Question

Two particles of masses $m$ & $M$ are initially at rest at an infinite distance apart. They move towards each other and gain speeds due to gravitational attraction. Find their speeds when separation between the masses becomes equal to $d$.

• A. $\sqrt{\frac{G{m}^2}{d(m+M)}},\sqrt{\frac{G{m}^2}{d(m+M)}}$
• B. $\sqrt{\frac{2G{M}^2}{d(m+M)}},\sqrt{\frac{2G{m}^2}{d(m+M)}}$
• C. $\sqrt{\frac{1}{2}\frac{G{M}^2}{d(m+M)}},\sqrt{\frac{1}{2}\frac{G{m}^2}{d(m+M)}}$
• D. $2\sqrt{\frac{G{M}^2}{d(m+M)}},2\sqrt{\frac{G{m}^2}{d(m+M)}}$
  

Answer 1

The correct option is B $\sqrt{\frac{2G{M}^2}{d(m+M)}},\sqrt{\frac{2G{m}^2}{d(m+M)}}$

Let $v_1$ and $v_2$ are the speeds of two masses $m$ & $M$ respectively when they are at a separation $d$.

As initially the system of masses $m$ & $M$ are at rest & at infinite distance. So their kinetic energy & potential energy are $0$.

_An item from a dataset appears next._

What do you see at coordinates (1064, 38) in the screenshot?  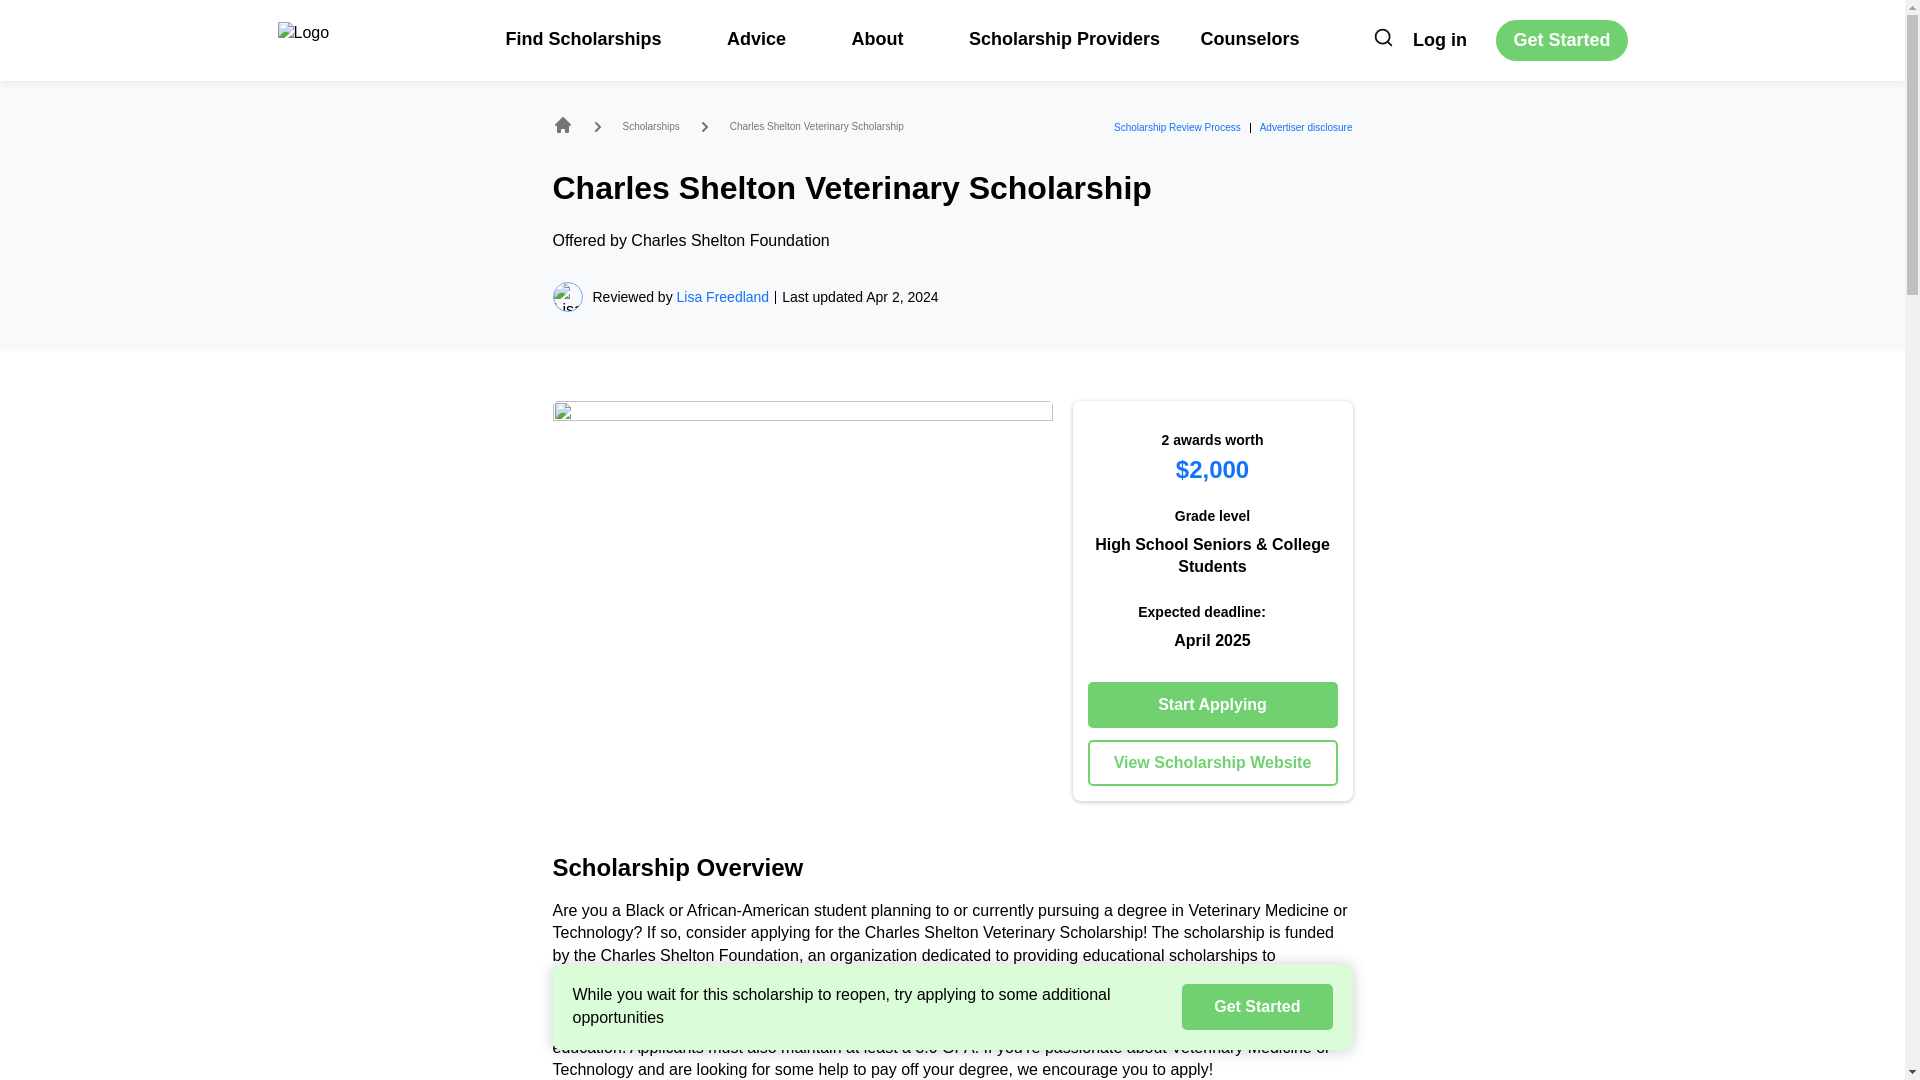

$\therefore$ Initial energy, $E_i=0$

Final energy of the system will be

$E_f=KE+PE$

$\Rightarrow E_f=(\frac{1}{2}m{v}_1^2+\frac{1}{2}M{v}_2^2)-\frac{GMm}{d}$

Since, there is no external and non-conservative force present. So energy of the system will be conserved.

$E_i=E_f$

$\therefore 0=\frac{1}{2}m{v}_1^2+\frac{1}{2}M{v}_2^2-\frac{GMm}{d}$

$\Rightarrow \frac{GMm}{d}=\frac{1}{2}M{v}_2^2+\frac{1}{2}m{v}_1^2........\left(1\right)$

As there is no external force on this system, its total momentum remains conserved

$\therefore p_i=p_f$

$\Rightarrow 0=m{v}_1-M{v}_2$

$\Rightarrow v_1=\frac{M{v}_2}{m}$

Putting the value of $v_1$ in eq. $\left(1\right)$

$\Rightarrow \frac{GMm}{d}=\frac{1}{2}M{v}_2^2+\frac{1}{2}m{\left(\frac{M{v}_2}{m}\right)}^2$

$\Rightarrow v_2^2(\frac{m+M}{m})=\frac{2Gm}{d}$

$\Rightarrow v_2=\sqrt{\frac{2G{m}^2}{d(m+M)}}$

and

$v_1=\sqrt{\frac{2G{M}^2}{d(m+M)}}$

Hence, option $\left(b\right)$ is correct.